Kramer and Jay Sures held managing director roles starting in 2010. Both became co-presidents in September 2017. Kramer leads the agency's motion picture group, which focuses on areas including film finance, media rights, production, and talent. He also heads UTA's comedy touring, endorsement, licensing, and publishing efforts. In September 2022 Kramer was named president of UTA. He became the chief executive officer of UTA in 2025.

In 2017, Kramer and Sures, along with UTA's chief executive officer, Jeremy Zimmer, ranked number 33 on The Hollywood Reporters list of the 100 "most powerful people in entertainment", in addition to earning a spot on The New York Observers 2017 list of "Content Kings".
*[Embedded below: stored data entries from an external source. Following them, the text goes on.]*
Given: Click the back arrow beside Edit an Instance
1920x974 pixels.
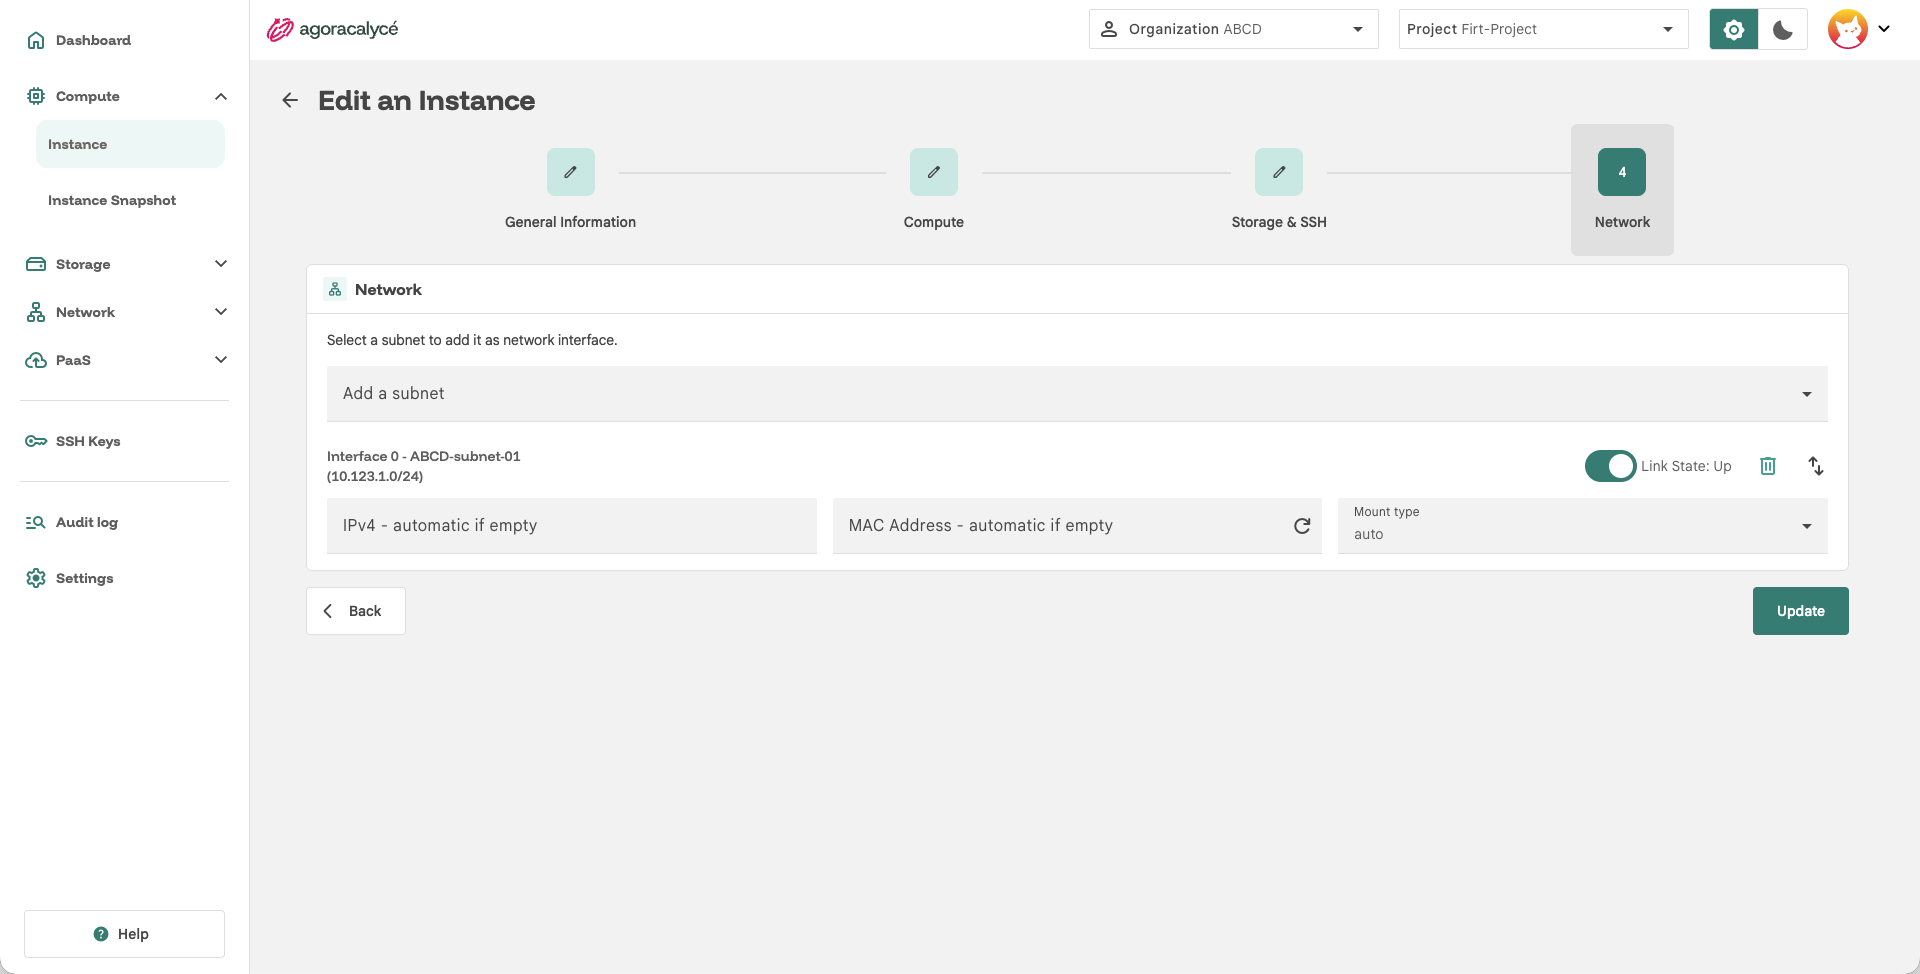Looking at the screenshot, I should [x=290, y=100].
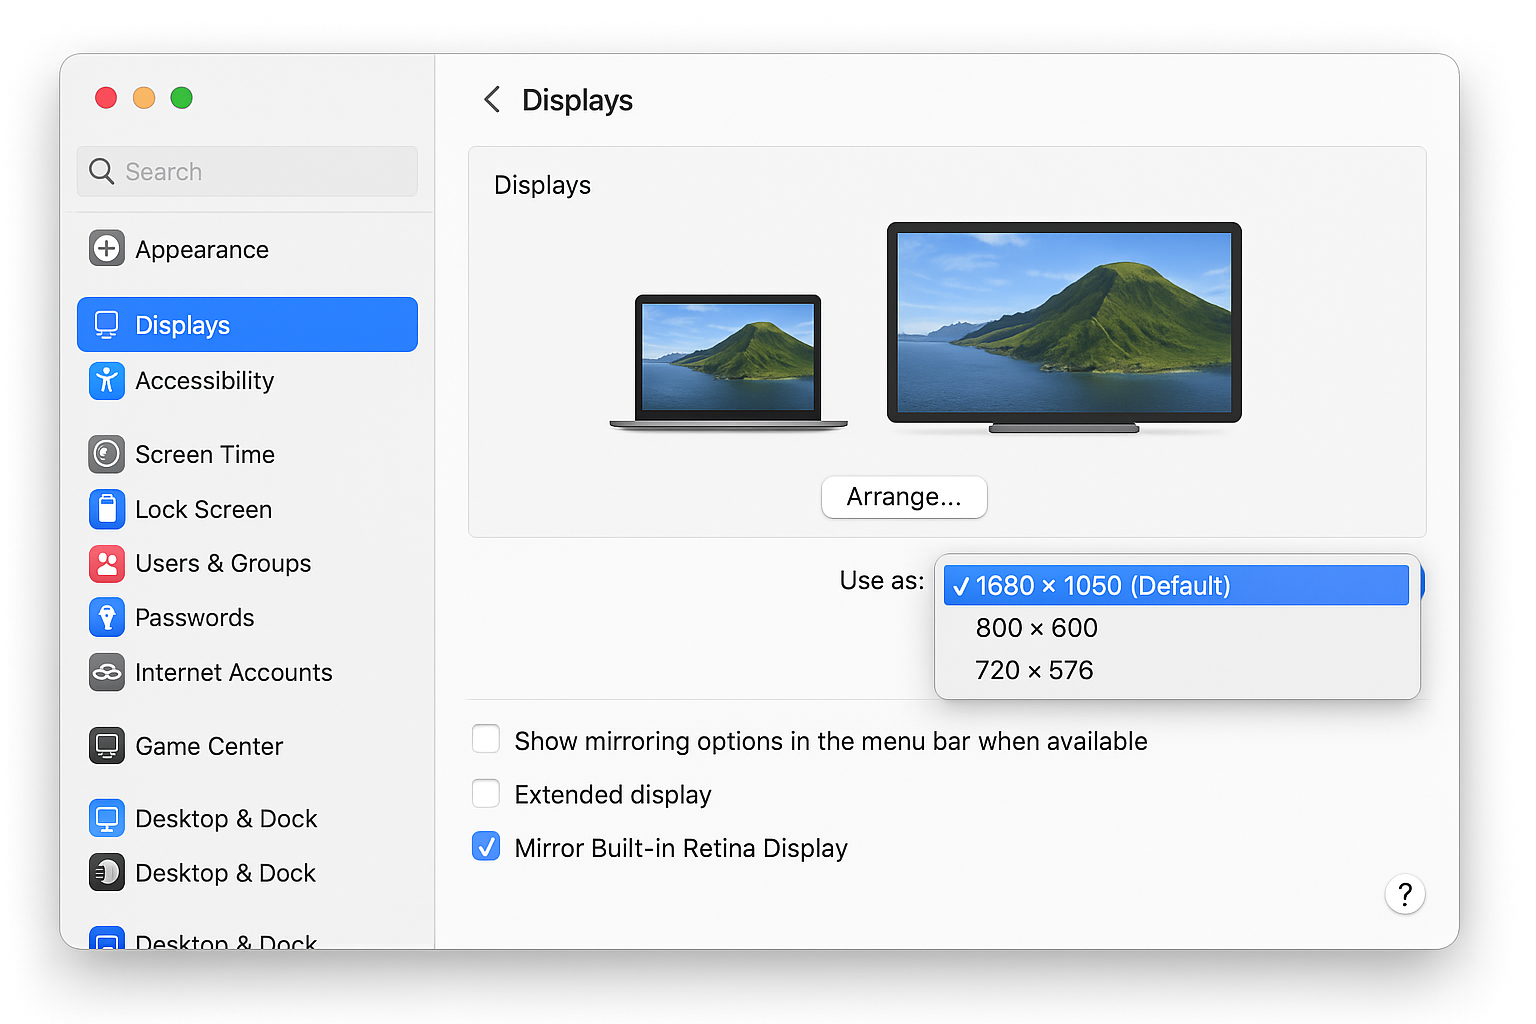Select the 800 × 600 resolution option
Image resolution: width=1536 pixels, height=1024 pixels.
pos(1036,628)
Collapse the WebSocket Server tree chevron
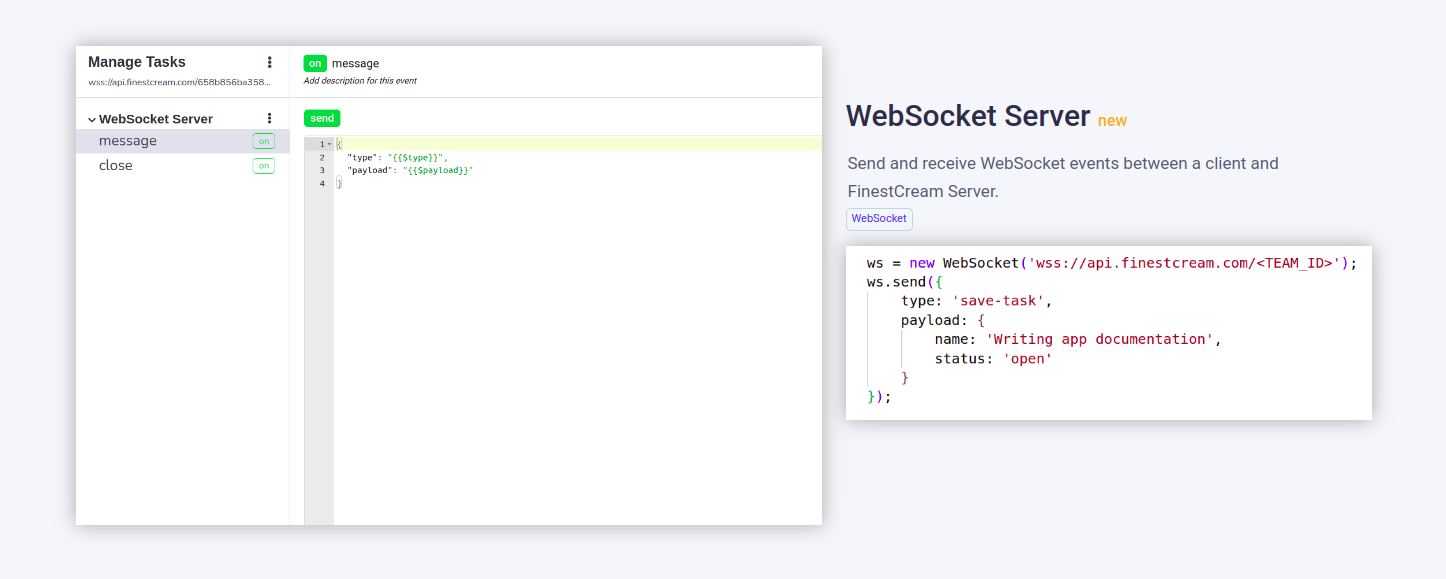Viewport: 1446px width, 579px height. point(92,120)
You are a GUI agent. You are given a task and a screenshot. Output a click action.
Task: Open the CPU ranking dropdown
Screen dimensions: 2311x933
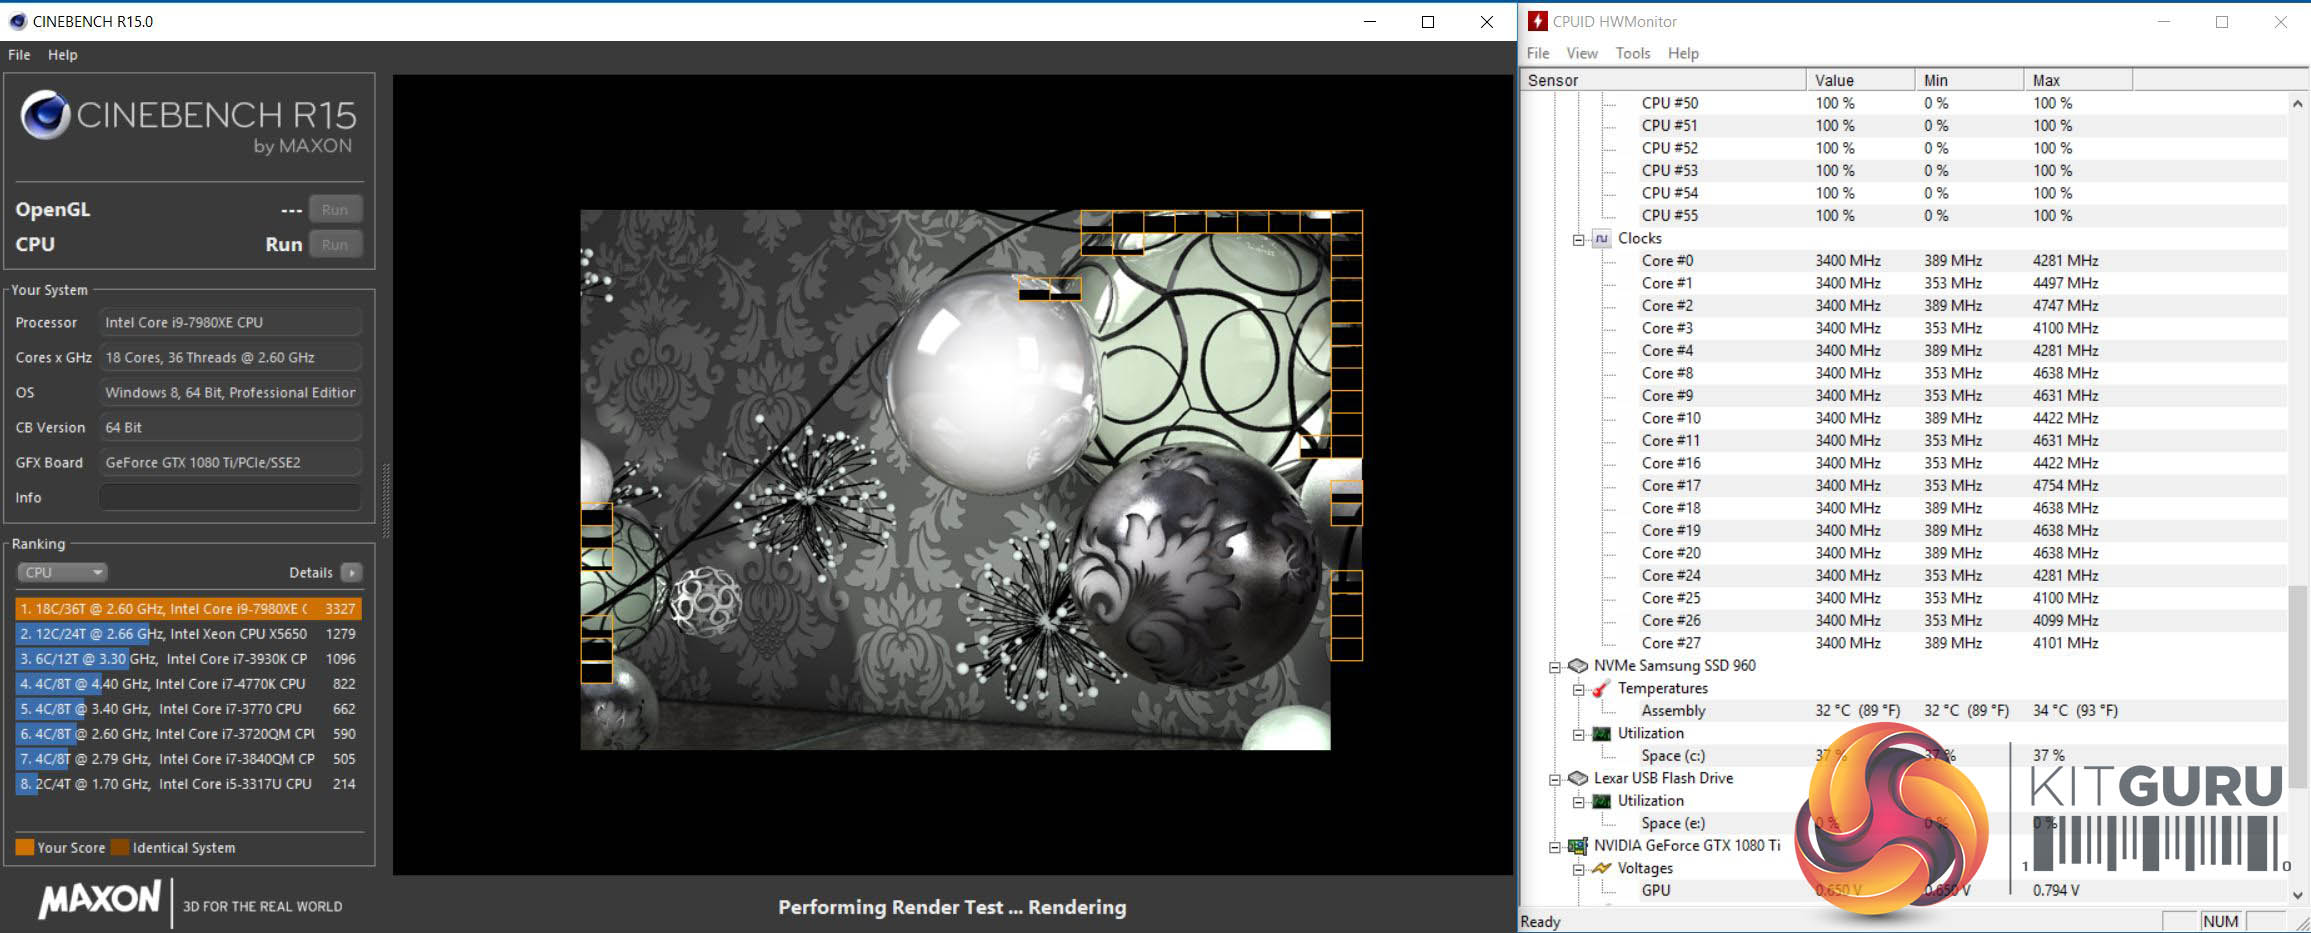(62, 573)
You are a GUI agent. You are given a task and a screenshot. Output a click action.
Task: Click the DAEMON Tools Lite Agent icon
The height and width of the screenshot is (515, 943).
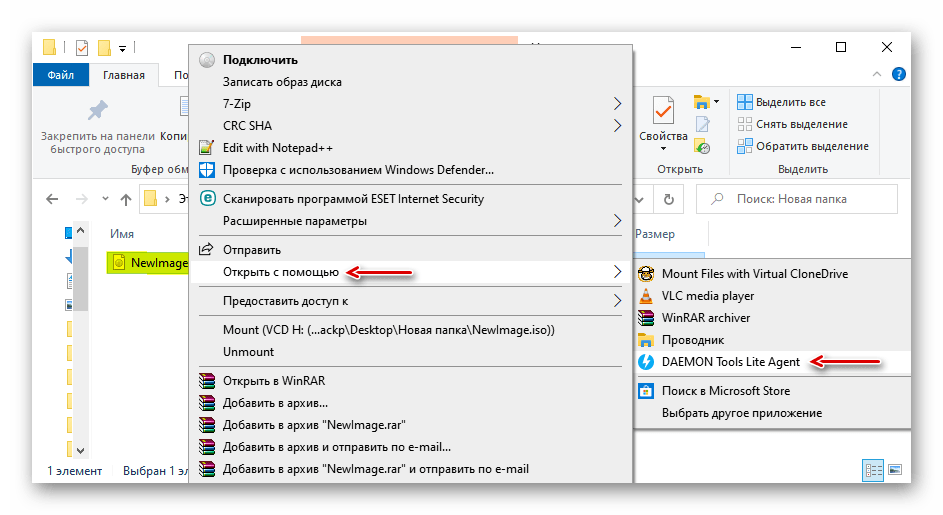coord(645,362)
Throughout his career as a talent agent, Kramer has represented Judd Apatow, John August, Brad Bird, Jonathan Dayton and Valerie Faris, Dan Futterman, Michael Goldenberg, Curtis Hanson, Rick Jaffa and Amanda Silver, Charlie Kaufman, Ehren Kruger, Roger Kumble, and Robin Swicord.

==Personal life==
Kramer has been on the Jonsson Comprehensive Cancer Center's board of directors since 2009. He was appointed to the advisory board of the Harold Ramis Film School, opened by The Second City, in early 2016. Kramer was appointed to the advisory board for the Peabody Award program, which is presented by the University of Georgia's Henry W. Grady College of Journalism and Mass Communication, in 2017. In 2018, he joined the Lincoln Center for Performing Arts Corporate Fund's Media and Entertainment Council and co-chaired their inaugural event, which featured performances by Patina Miller, Demetri Martin and Michelle Wolf.